##### Aangeleverde tekst

- 03 december 2025
- Door Belga
- | Bron: Foodprocess
Omzet voedingsindustrie steeg in eerste helft 2025

De federatie van de voedingsindustrie Fevia ziet in de eerste helft van 2025 een voorzichtig herstel van de Belgische voedingssector, na een pover 2024. De omzet ligt 5,4 procent hoger dan tijdens de eerste zes maanden van vorig jaar. "Dat is voor de helft een volume-effect, voor de helft een prijseffect", ziet economisch adviseur bij Fevia Carole Dembour. Met andere woorden verdient de sector meer geld omdat er deels meer geproduceerd en verkocht wordt, en deels omdat de producten duurder zijn geworden.
Minder jobcreatie dan voor corona
Ook op het vlak van jobcreatie gaat het goed in de voedingsindustrie. Ze creëert nog banen, weliswaar minder dan voor de coronacrisis. Toen ging het jaarlijks om zowat 1500 jobs. In 2024 ging het om 440 en dit jaar zouden het er 330 zijn. "Ook de investeringen stijgen nog, maar die focussen zich nu op efficiëntie en een daling van de kosten", licht Dembour toe.
Om de sector verder te ondersteunen, vraagt Fevia onder andere "een duidelijk en voorspelbaar regelgevend kader, dat bovendien coherent is", zegt de kersverse CEO Wurman. "Zonder zo'n kader vinden minder investeringen plaats."

##########

Wat de opdracht inhoudt - Met hoeveel procent steeg de omzet in de eerste helft van 2025 volgens de tekst over de voedingsindustrie? Baseer je uitsluitend op de tekst.

##### Aangeleverde vermeldingen

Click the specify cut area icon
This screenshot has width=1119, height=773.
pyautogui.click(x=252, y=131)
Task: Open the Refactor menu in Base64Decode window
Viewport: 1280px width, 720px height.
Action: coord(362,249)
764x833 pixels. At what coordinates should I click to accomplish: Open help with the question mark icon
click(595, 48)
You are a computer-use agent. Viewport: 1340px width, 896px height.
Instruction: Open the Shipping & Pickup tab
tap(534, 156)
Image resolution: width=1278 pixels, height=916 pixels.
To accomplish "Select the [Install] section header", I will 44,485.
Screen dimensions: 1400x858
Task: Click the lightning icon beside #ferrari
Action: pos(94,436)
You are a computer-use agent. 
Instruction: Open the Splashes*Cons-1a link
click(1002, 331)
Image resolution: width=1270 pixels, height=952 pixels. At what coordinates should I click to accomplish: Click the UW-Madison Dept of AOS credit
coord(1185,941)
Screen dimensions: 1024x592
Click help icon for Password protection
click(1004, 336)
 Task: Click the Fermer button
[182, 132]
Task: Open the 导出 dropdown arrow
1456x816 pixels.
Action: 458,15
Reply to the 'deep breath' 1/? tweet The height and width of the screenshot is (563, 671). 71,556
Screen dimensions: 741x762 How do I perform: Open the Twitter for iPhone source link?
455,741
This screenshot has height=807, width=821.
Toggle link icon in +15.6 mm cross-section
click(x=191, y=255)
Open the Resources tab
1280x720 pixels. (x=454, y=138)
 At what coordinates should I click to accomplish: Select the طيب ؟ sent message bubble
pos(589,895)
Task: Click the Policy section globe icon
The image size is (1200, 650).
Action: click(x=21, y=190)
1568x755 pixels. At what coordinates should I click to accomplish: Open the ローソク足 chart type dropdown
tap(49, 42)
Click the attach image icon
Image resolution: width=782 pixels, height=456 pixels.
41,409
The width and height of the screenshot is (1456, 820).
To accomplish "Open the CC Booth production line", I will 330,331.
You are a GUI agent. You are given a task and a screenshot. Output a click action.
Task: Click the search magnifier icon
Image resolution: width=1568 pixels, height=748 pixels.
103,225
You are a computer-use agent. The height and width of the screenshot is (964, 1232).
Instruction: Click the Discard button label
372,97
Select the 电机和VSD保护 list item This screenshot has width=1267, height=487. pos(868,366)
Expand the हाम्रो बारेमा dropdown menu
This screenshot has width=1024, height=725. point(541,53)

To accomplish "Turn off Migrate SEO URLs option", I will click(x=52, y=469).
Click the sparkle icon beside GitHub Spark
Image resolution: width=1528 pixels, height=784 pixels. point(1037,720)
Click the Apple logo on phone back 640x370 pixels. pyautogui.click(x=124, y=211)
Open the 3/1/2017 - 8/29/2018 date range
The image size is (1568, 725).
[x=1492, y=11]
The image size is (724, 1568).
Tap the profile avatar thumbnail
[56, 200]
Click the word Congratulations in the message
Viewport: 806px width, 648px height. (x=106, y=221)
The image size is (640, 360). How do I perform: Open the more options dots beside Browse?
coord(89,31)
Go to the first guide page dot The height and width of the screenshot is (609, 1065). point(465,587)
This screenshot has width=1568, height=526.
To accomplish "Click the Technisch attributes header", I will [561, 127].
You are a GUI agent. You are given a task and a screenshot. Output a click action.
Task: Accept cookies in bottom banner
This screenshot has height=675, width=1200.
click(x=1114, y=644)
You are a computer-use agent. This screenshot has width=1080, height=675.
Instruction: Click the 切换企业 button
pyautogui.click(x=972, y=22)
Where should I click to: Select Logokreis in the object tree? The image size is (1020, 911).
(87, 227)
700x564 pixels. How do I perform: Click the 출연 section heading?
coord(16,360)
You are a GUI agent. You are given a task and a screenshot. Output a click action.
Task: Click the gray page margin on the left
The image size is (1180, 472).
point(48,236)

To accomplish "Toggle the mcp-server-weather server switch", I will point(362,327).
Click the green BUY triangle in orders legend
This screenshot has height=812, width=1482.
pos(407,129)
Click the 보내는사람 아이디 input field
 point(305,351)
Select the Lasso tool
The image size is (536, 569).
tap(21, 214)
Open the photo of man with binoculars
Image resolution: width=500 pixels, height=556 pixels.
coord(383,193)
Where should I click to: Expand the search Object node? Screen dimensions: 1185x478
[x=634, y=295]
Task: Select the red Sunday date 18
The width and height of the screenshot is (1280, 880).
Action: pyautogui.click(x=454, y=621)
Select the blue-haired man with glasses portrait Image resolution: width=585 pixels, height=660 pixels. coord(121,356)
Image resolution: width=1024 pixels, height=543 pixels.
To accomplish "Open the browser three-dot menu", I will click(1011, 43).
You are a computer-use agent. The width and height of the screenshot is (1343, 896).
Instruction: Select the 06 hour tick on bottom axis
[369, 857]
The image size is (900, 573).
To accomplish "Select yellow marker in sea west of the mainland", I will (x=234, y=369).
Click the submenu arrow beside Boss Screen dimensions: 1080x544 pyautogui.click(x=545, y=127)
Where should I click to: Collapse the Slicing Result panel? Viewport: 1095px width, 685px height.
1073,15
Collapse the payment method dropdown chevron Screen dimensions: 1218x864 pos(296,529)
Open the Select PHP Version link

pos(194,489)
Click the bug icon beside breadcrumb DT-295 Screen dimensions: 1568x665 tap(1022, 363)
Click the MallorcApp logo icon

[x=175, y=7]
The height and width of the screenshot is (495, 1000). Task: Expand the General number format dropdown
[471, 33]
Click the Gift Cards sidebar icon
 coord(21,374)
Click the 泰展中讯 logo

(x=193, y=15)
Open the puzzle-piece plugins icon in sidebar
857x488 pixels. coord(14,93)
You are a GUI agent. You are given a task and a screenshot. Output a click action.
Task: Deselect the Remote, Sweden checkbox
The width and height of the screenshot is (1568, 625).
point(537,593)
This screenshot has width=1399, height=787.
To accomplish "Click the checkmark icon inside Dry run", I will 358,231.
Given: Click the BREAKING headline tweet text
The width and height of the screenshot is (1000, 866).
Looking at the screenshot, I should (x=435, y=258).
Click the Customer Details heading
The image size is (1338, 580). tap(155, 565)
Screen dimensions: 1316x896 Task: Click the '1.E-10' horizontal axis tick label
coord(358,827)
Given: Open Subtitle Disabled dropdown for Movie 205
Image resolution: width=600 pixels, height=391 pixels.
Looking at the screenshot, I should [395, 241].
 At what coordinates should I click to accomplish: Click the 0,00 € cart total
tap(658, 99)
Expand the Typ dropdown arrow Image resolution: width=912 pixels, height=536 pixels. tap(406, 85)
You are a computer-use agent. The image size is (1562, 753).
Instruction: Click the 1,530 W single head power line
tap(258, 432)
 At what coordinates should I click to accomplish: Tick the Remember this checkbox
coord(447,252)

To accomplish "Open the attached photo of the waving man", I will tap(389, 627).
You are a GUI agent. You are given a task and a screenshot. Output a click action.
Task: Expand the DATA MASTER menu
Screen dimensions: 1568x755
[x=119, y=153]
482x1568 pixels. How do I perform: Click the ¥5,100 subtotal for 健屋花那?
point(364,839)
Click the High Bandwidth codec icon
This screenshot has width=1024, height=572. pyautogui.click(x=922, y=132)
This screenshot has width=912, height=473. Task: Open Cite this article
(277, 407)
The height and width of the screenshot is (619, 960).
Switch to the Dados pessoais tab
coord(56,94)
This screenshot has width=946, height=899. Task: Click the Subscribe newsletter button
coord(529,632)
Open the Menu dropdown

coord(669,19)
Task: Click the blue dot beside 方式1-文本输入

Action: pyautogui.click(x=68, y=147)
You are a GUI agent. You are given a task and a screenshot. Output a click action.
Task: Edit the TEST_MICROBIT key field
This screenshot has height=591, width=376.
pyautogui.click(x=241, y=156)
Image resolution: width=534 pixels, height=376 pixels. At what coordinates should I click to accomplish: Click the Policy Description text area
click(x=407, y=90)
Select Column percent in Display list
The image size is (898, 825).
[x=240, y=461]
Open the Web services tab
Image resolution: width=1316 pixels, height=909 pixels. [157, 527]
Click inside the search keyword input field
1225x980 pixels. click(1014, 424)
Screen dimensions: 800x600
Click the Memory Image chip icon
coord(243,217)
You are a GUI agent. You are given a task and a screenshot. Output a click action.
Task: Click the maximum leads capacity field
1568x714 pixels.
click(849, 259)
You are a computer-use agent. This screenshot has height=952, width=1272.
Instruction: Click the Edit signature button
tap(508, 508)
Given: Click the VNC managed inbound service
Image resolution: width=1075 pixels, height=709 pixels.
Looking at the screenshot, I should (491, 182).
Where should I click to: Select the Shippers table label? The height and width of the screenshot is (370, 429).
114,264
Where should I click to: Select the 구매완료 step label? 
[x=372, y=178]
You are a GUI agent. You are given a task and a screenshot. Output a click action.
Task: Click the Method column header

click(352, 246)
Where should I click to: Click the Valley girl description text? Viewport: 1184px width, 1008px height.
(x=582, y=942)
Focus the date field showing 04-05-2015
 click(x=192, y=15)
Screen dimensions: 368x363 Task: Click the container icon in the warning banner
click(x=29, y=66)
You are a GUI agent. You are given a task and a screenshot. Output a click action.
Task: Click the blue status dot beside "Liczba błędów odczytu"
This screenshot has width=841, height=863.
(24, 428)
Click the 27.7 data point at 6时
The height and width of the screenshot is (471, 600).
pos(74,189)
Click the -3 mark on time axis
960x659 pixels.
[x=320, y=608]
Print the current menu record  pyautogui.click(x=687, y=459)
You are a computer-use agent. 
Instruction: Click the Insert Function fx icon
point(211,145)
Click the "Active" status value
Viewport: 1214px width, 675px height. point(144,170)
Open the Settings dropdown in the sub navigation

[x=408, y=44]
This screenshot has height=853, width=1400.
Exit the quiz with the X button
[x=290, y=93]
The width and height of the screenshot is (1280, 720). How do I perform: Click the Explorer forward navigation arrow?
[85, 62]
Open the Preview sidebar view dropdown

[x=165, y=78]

##########

Definitief antwoord - Met 5,4 procent ten opzichte van de eerste zes maanden van vorig jaar.